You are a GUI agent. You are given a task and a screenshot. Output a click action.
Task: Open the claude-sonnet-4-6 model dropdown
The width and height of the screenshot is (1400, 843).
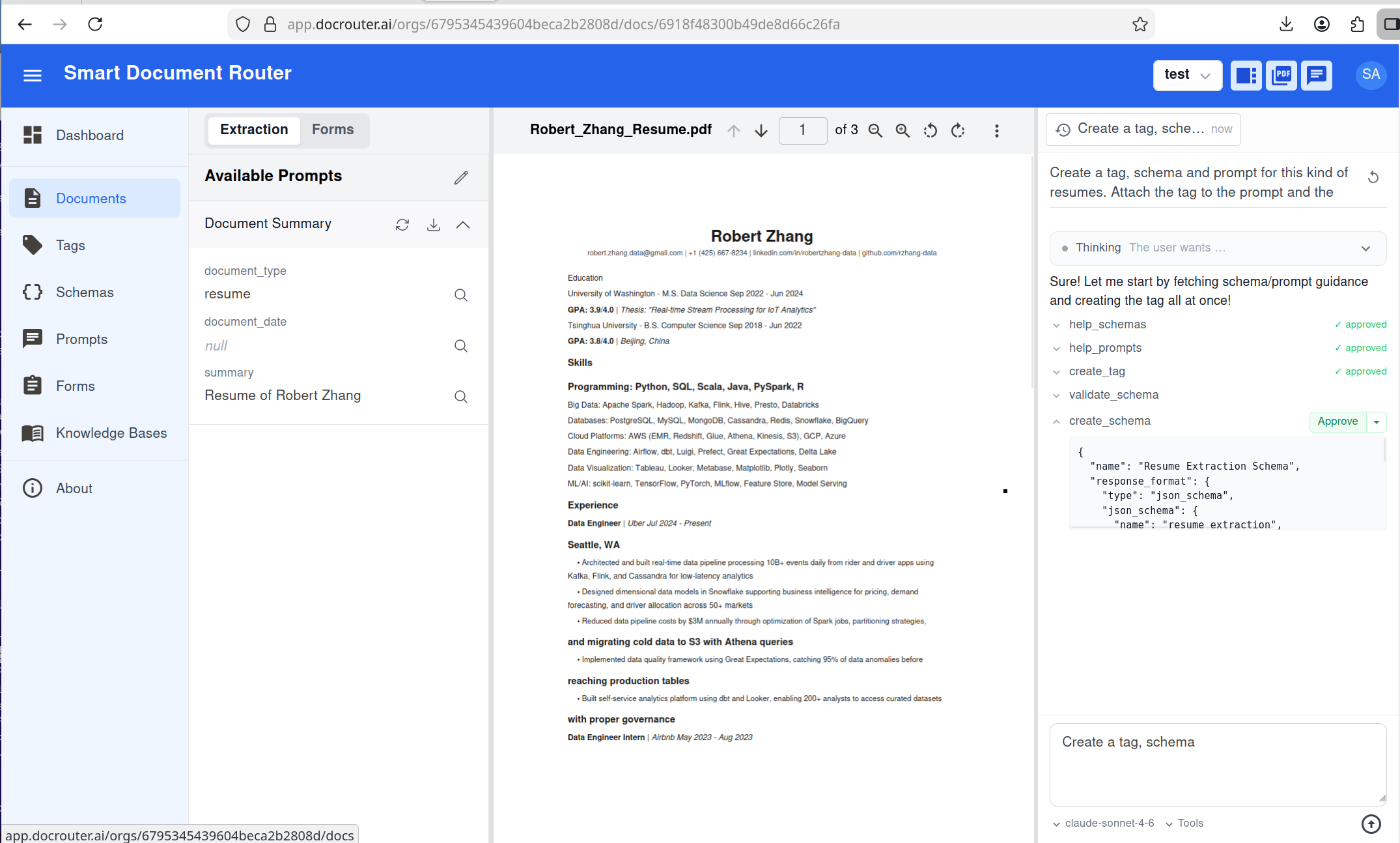point(1108,823)
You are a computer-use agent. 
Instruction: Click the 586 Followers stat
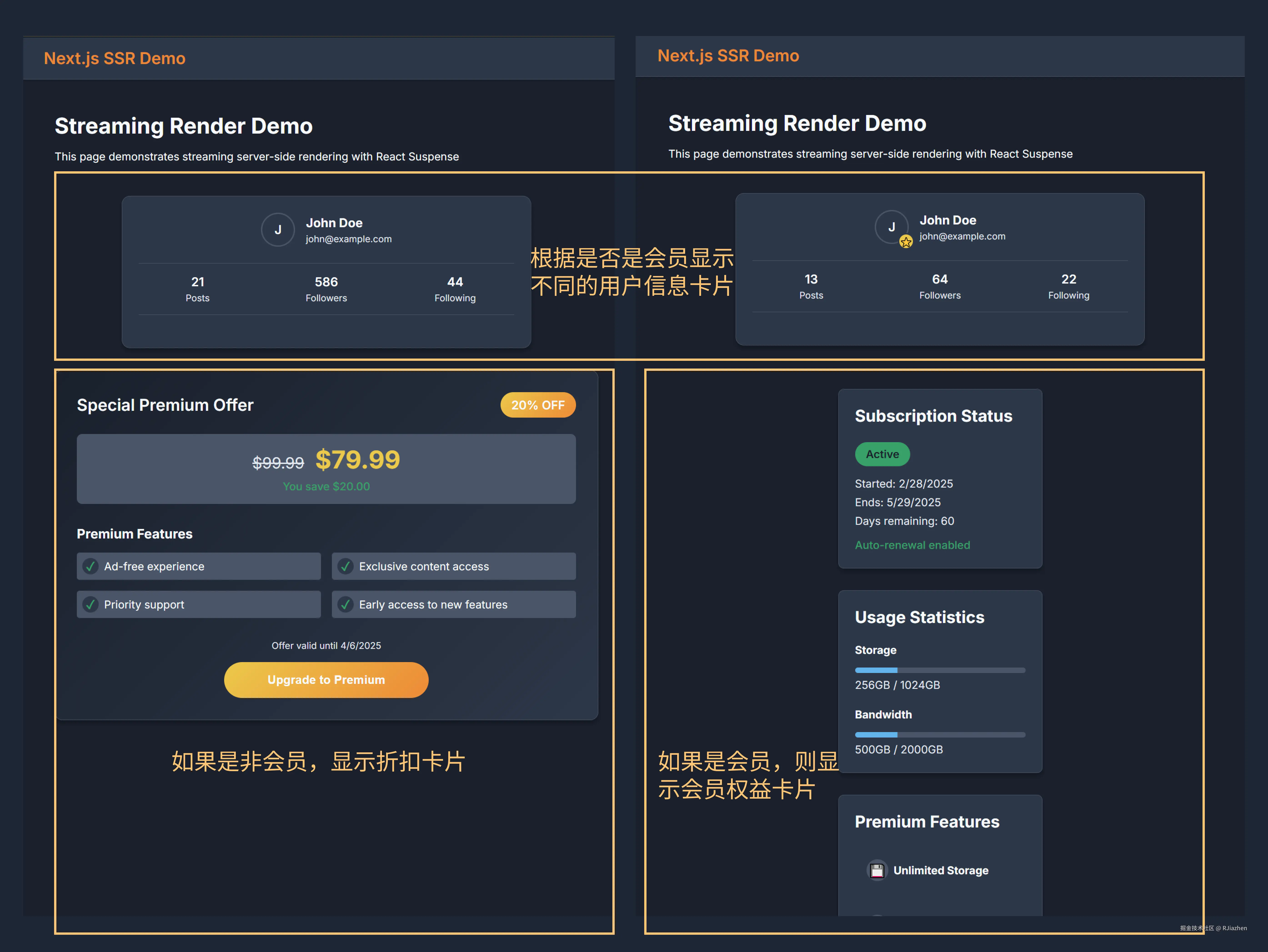pyautogui.click(x=326, y=289)
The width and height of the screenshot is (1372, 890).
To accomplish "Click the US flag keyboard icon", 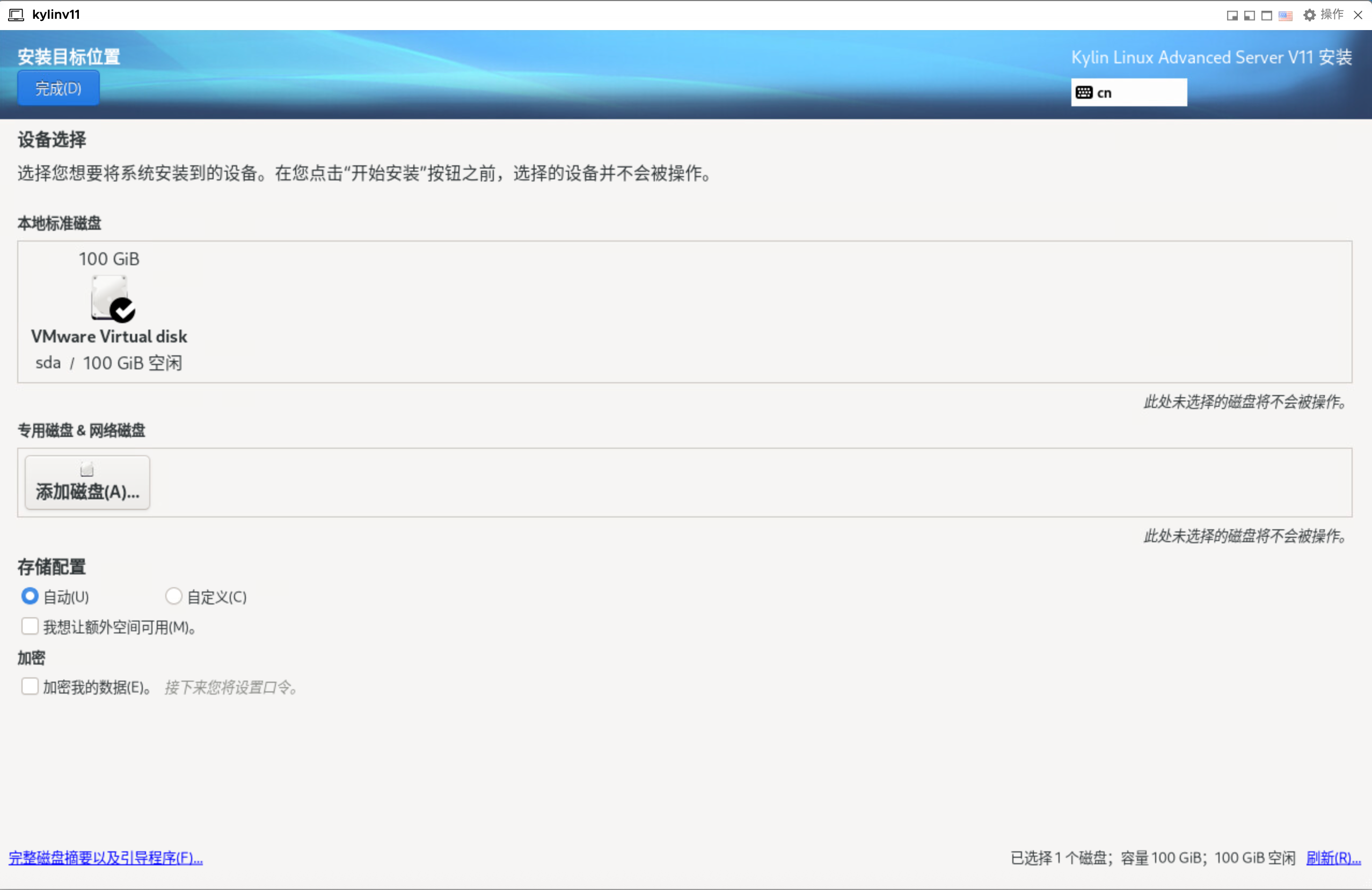I will [1285, 16].
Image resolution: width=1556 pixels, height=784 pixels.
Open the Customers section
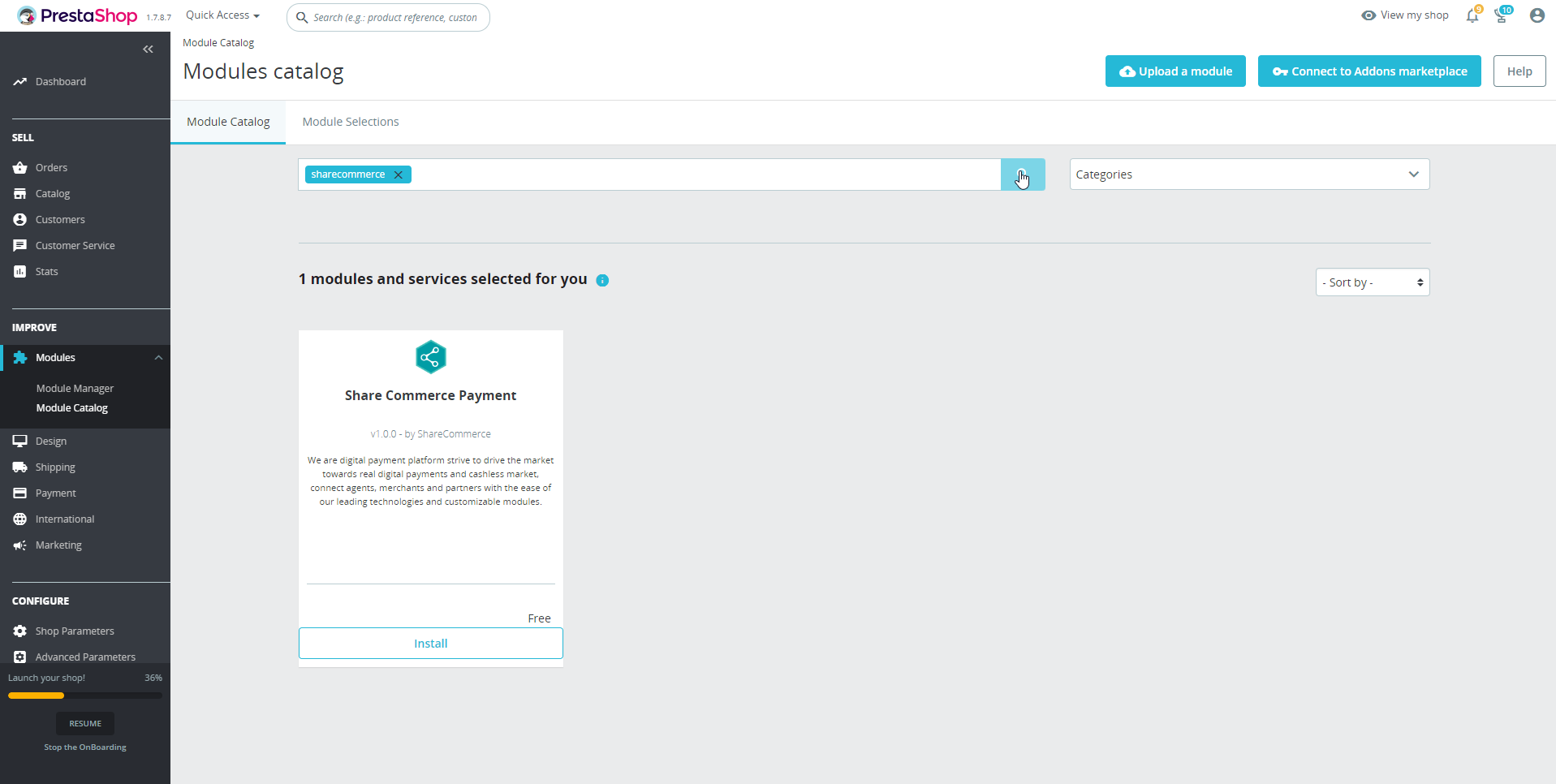pyautogui.click(x=60, y=219)

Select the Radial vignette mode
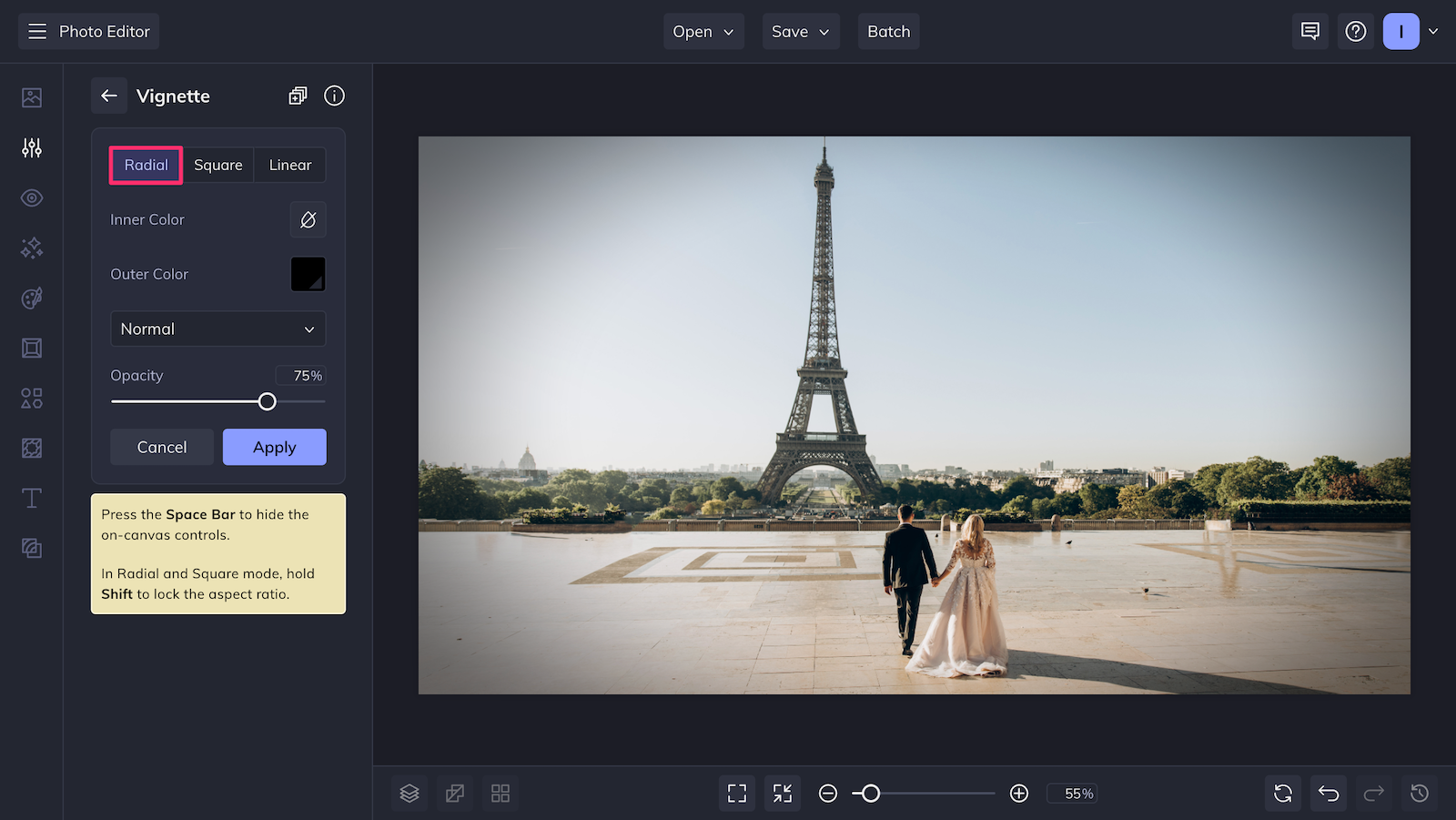tap(146, 165)
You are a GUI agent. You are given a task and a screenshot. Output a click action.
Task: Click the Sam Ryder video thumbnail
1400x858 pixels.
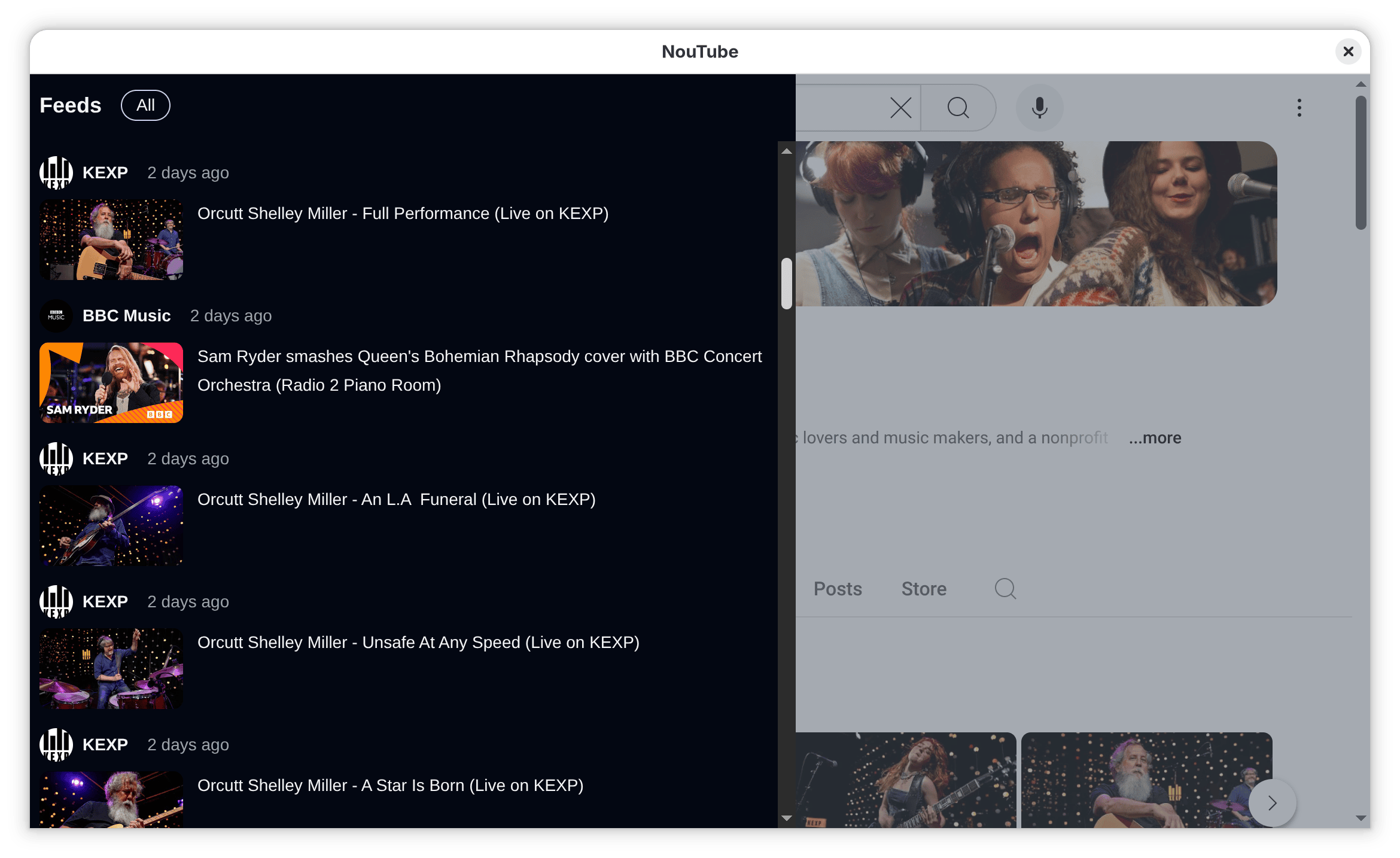111,382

== == ==

- [Aim of the task] Copy out only the lines from the one containing "Image resolution: width=1556" to the end of the entries, unchanged. Drop the pictures.

- [Response to the exercise]
Image resolution: width=1556 pixels, height=784 pixels.
Open the Customers section
pyautogui.click(x=60, y=219)

Select the Radial vignette mode
tap(146, 165)
You are a GUI agent. You are given a task and a screenshot. Output a click action.
Task: Click the Sam Ryder video thumbnail
1400x858 pixels.
111,382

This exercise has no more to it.